We can see from these time series that there seems to be some positive correlation between maximum temperature in Heathrow and in Wick.

### Exercise 5:

Code for the mapper is included below:

In [None]:
#!/usr/bin/env python
import sys

doneFirst = 0
count = 0
Sx = 0
Sy = 0
Sxy = 0
Sxx = 0

# input comes from STDIN (standard input)
for line in sys.stdin:

        # ignore the first line of data (the header line)
        if doneFirst == 0:
                doneFirst = 1
                continue

        # remove leading and trailing whitespace
        line = line.strip()

        # split the line by empty space
        cols = line.split('\t')

        # extract x and y from the data
        y = cols[2]
        x = cols[5]

        # convert  x, y (currently a string) to a float
        try:
                x = float(x)
                y = float(y)
        except ValueError:
                # x or y was not a float (or was missing),
                # so silently ignore/discard this line
                continue
                
        # update count, Sx, Sy, Sxy and Sxx
        count += 1
        Sx += x
        Sy += y
        Sxy += x*y
        Sxx += x*x

        # write the results to STDOUT (standard output);
        # what we output here will be the input for the
        # Reduce step, i.e. the input for reducer.py
        #
        # tab-delimited
        print '%s\t%s\t%s\t%s\t%s' % (count, Sx, Sy, Sxy, Sxx)

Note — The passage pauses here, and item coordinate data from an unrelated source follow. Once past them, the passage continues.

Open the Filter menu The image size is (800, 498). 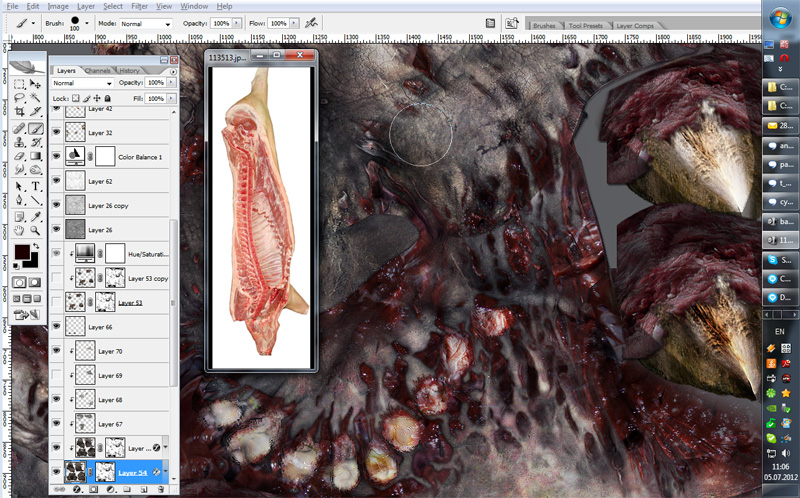pos(141,6)
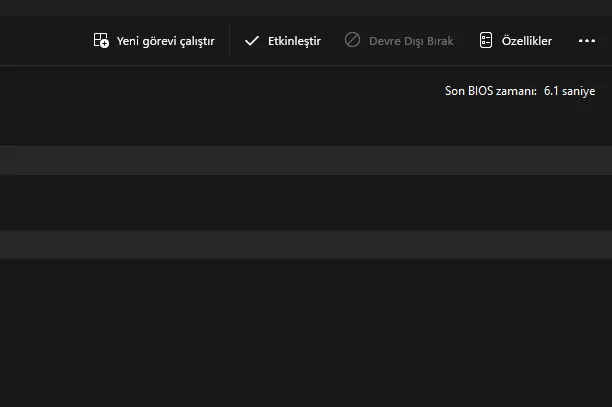
Task: Click the Etkinleştir checkmark icon
Action: tap(252, 41)
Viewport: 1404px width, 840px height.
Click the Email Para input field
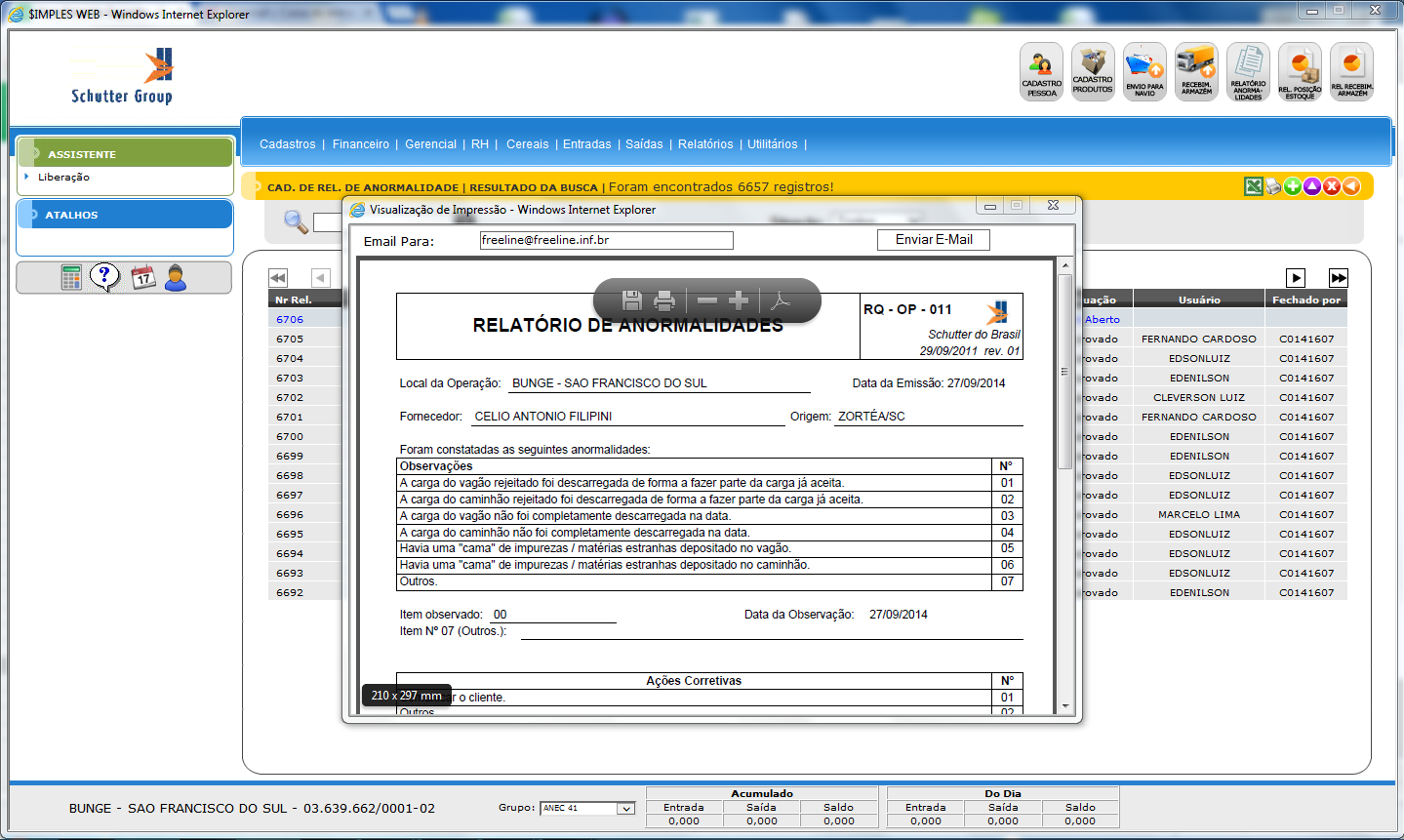(x=606, y=240)
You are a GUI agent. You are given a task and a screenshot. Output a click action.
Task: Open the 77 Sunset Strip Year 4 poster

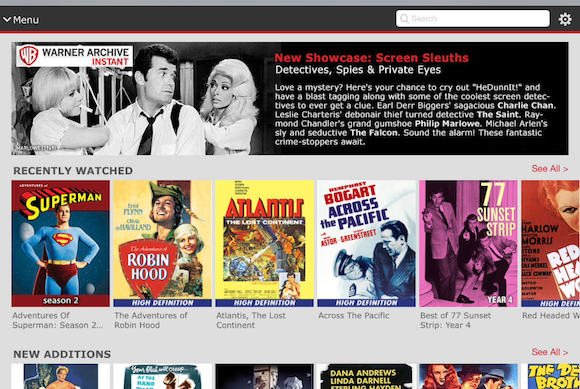point(468,243)
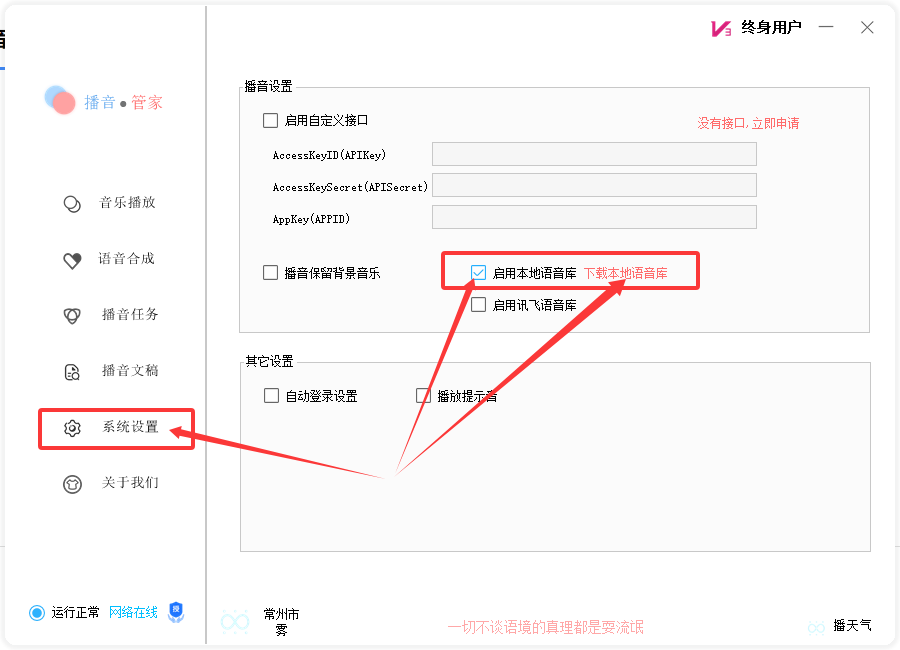The height and width of the screenshot is (650, 900).
Task: Check 自动登录设置 auto login option
Action: coord(270,395)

Code for the reducer is included below:

In [None]:
#!/usr/bin/env python
from operator import itemgetter
import sys

tot_count = 0
tot_Sx = 0
tot_Sy = 0
tot_Sxy = 0
tot_Sxx = 0

# input comes from STDIN
for line in sys.stdin:
        # remove leading and trailing whitespace
        line = line.strip()

        # parse the input we got from mapper.py
        count, Sx, Sy, Sxy, Sxx = line.split()

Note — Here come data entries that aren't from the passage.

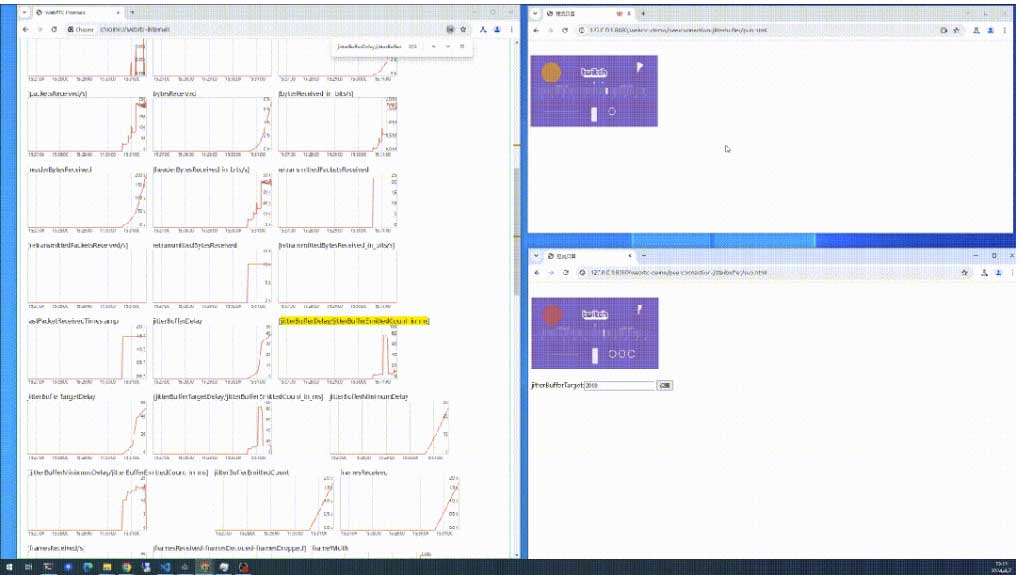Click the left window's vertical scrollbar
This screenshot has height=575, width=1020.
pyautogui.click(x=517, y=200)
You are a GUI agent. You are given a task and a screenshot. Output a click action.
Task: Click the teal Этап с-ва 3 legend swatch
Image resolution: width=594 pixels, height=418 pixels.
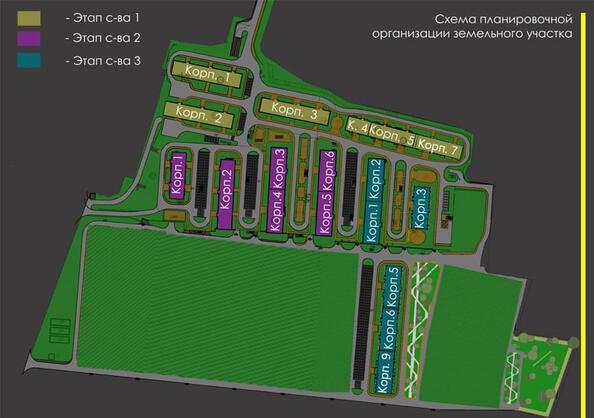29,61
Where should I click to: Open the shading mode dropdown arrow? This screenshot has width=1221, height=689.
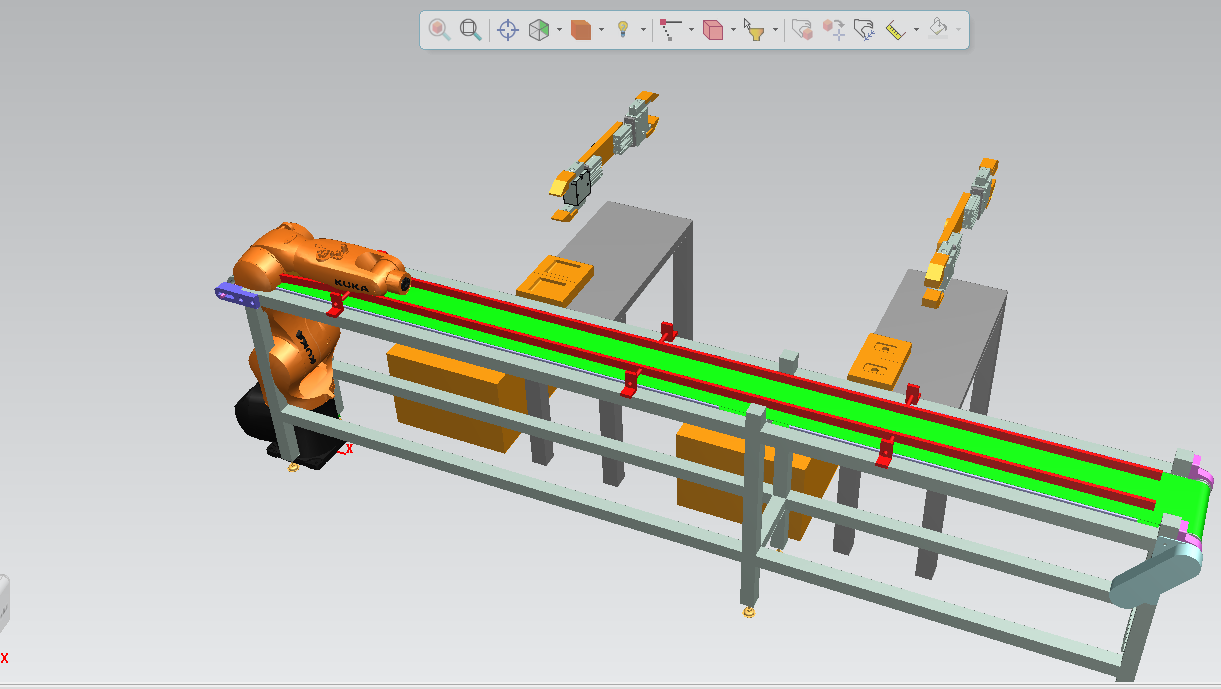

        # convert count, Sx, Sy, Sxy, Sxx to float
        try:
                count = float(count)
                Sx = float(Sx)
                Sy = float(Sy)
                Sxy = float(Sxy)
                Sxx = float(Sxx)
        except ValueError:
                # at least one of count, Sx, Sy, Sxy
                # , Sxx  was not a float, so
                # silently ignore/discard this line
                continue

        # update total values
        tot_count += count
        tot_Sx += Sx
        tot_Sy += Sy
        tot_Sxy += Sxy
        tot_Sxx += Sxx

# compute determinant of matrix
det = (tot_count*tot_Sxx) - (tot_Sx*tot_Sx)

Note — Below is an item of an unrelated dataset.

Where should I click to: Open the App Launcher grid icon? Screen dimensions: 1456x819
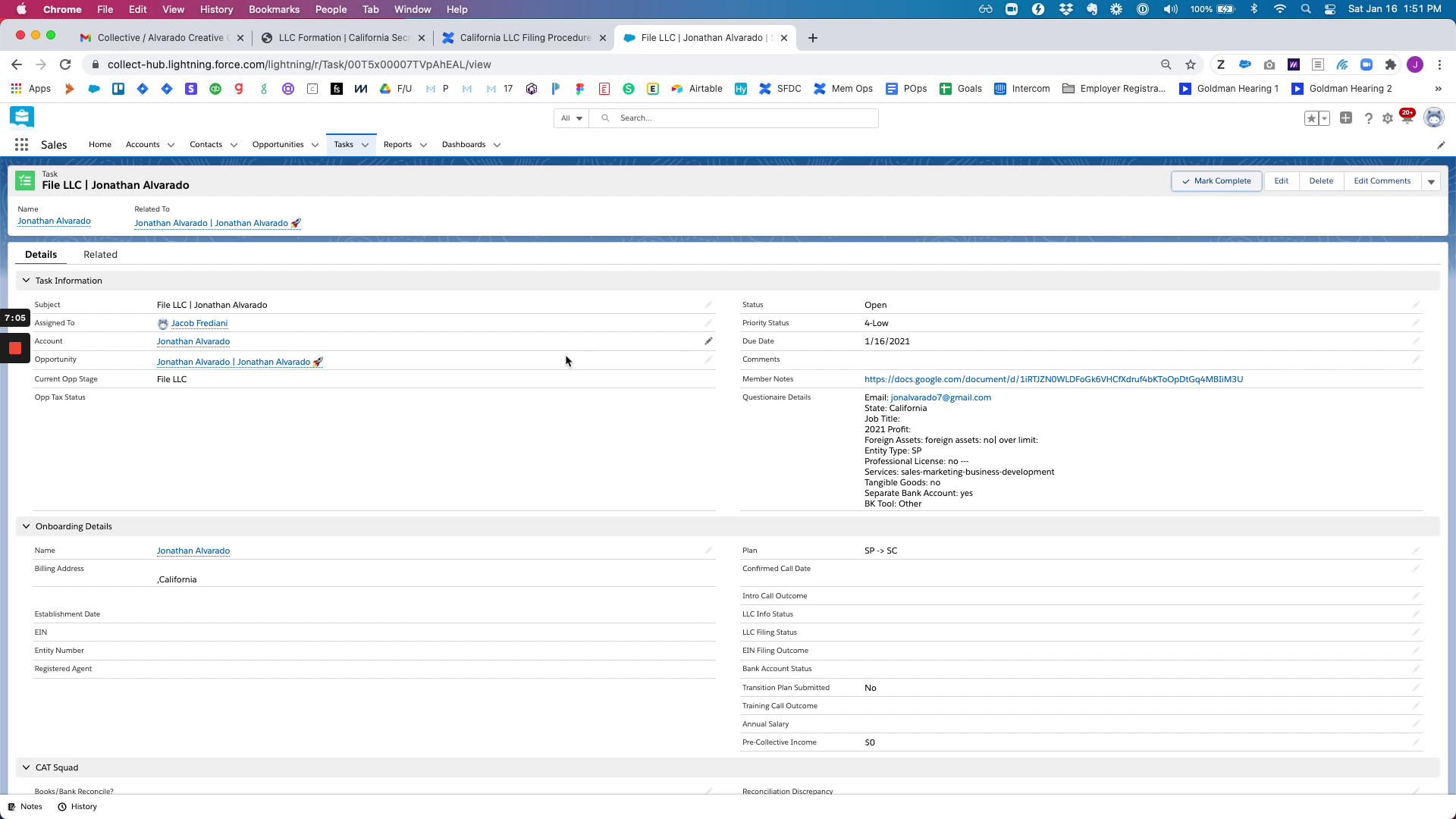pos(21,145)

# compute intercept and gradient by solving the linear system
intercept = (tot_Sxx*tot_Sy) - (tot_Sx*tot_Sxy)
intercept /= det
gradient = (-tot_Sx*tot_Sy) + (tot_count*tot_Sxy)
gradient /= det

# write result to STDOUT
print '%s\t%s' %(intercept, gradient)

Command to execute the Hadoop job (note: USER must be replaced with your username):    

In [None]:
hadoop jar $HADOOP_STR/hadoop-streaming-2.7.0-mapr-1808.jar \
-libjars $HADOOP_STR/hadoop-streaming-2.7.0-mapr-1808.jar \
-input w2e3-output/part-00000 \
-output w2e5-output \
-mapper "python mapper.py" \
-file /home/USER/bd-sp-2017/w2e5/mapper.py \
-reducer "python reducer.py" \
-file /home/USER/bd-sp-2017/w2e5/reducer.py

We now load the results from HDFS locally and save it as output.txt via the command:

In [None]:
hadoop fs -get w2e5-output/part* output.txt

Printing out the results with cat utility we obtain:

-1.00785740023	1.48965267536

So the intercept is around -1.0 and the gradient is around 1.5 (this is positive as expected from the plots of the two time series).